Audubon Works with Florida State Parks to Rescue Injured Bald Eagle Chick

The eaglet has been safely placed in a foster nest.

After a windstorm brought down a Bald Eagle nest at Anclote Key State Park, staff at the park and Audubon Florida partnered with the Raptor Center of Tampa Bay to rescue a young eaglet.

The official Bald Eagle nesting season runs from October to May in Florida, although each year a few nests are still active into June and July. A protected species, Bald Eagles nest both in trees and on artificial structures, like cell phone towers. This particular nest at Anclote Key State Park could not withstand the strong coastal winds the first week of February, and the entire nest fell apart.

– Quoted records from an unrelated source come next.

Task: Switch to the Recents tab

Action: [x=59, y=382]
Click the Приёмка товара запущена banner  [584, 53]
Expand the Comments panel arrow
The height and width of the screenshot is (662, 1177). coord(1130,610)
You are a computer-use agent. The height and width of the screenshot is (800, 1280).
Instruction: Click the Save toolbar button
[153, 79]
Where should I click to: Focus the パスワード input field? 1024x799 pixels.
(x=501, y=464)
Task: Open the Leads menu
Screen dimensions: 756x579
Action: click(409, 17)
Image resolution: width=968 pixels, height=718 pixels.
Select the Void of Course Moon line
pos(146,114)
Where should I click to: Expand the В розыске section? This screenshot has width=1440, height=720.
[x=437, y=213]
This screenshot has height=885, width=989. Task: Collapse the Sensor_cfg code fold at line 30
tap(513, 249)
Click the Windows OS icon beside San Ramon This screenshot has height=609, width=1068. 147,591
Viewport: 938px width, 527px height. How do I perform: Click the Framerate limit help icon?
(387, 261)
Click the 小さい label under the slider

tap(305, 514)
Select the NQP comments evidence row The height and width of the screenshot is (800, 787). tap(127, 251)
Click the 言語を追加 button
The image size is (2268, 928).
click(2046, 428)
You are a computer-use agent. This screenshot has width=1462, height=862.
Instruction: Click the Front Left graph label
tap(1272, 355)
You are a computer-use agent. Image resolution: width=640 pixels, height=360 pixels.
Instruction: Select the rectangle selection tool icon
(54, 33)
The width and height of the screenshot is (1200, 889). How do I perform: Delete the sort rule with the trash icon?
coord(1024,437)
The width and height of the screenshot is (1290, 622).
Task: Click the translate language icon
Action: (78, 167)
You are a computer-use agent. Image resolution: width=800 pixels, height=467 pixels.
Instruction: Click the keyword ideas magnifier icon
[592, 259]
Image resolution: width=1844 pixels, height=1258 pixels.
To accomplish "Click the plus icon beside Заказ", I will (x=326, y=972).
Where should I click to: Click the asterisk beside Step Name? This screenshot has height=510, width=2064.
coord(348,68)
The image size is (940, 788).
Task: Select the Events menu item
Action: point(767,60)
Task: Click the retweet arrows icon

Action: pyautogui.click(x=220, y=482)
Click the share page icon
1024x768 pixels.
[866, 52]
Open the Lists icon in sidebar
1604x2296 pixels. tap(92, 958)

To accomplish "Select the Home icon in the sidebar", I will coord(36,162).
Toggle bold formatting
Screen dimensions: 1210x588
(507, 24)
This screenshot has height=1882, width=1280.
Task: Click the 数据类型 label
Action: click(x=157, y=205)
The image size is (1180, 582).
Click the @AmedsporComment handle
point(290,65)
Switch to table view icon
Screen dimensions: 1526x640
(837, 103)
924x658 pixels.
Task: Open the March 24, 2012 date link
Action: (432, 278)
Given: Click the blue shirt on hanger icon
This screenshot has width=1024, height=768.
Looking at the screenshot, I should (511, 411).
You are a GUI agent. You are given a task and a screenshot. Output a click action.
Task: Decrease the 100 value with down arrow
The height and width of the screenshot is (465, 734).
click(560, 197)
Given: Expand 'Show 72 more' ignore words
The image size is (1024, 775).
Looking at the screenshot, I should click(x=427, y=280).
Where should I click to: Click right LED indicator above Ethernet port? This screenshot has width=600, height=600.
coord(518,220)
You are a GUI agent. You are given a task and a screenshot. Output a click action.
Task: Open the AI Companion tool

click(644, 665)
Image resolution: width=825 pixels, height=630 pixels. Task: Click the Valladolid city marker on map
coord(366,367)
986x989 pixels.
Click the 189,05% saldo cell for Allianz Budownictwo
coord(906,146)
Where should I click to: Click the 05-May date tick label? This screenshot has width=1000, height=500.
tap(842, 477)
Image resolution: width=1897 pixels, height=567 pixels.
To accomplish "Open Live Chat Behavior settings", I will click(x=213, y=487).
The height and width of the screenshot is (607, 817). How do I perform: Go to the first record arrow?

A watchful ranger and EagleWatch volunteer alerted Shawnlei Breeding, EagleWatch Program Coordinator for Audubon Florida, who immediately arranged care for the surviving, but injured, eaglet (the other eagle chick did not survive the fall). The state park ranger transported the bird to Raptor Center of Tampa Bay, who then further moved the eaglet to the Raptor Clinic at the Audubon Center for Birds of Prey in Maitland for additional treatment.

The Clinic team treated the eaglet for wounds incurred during the fall, but expect the chick will make a full recovery and a triumphant return back into the wild. The chick has joined a foster sibling in a nest in Tarpon Springs, and volunteers have spotted both foster parents taking care of the chicks.

“Partnerships like this literally save lives,” explains Katie Warner, Center Director, “We thank the vigilant rangers at the state park for bringing the chick to us, it is a survivor!”

The Audubon Center for Birds of Prey tends to more than 700 injured raptors each year. Since the Bald Eagle's removal from both the federal endangered species list and the state’s imperiled species list, Audubon Center for Birds of Prey programs have been critical in tracking information on the wild population of eagles. Through the Center’s rehabilitation programs, the Center has had a direct impact on Florida’s current eagle population, either through direct rehabilitation or through the offspring of birds treated and released by the Center. Since 1979, our team has released over 600 rehabilitated Bald Eagles back into the wild.